Japanese beef raisers say full liberalization is unacceptable. They worry that Japanese beef producers, whose costs are two to three times higher than their Australian or US competitors', will survive in a full open market. ``I can't accept the idea of damaging the beef industry fatally,'' says Shinzo Nakase, director of the government's Livestock Import Promotion Corporation.

US Agriculture Secretary Richard Lyng and Special Trade Representative Clayton Yeutter said this week the US would immediately complain to GATT if no agreement is reached. (GATT is the General Agreement on Tariffs and Trade, the forum that regulates international trade.)

US officials are confident GATT will rule in their favor, as it did last fall in a complaint against quotas on 12 processed food products.
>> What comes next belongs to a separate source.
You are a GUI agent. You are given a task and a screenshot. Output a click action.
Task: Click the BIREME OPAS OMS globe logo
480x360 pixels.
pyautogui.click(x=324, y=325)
Some Japanese political figures favor the bilateral deal. Japanese farm organizations are pressing against it.

Unlike four years ago, when the last agreement was reached, there are powerful pressures within Japan for liberalization. Japanese industry favors the course, supporting the need for cheaper food for consumers and hoping concessions on agriculture will take the heat off manufactured goods issues. Japanese consumers, who have tended to back farmers, are angry over the high prices they pay.

Going to GATT would be politically easier for government, even though officials known they will likely lose the case. By doing so, they can argue to the farm lobby that they did everything they could to resist.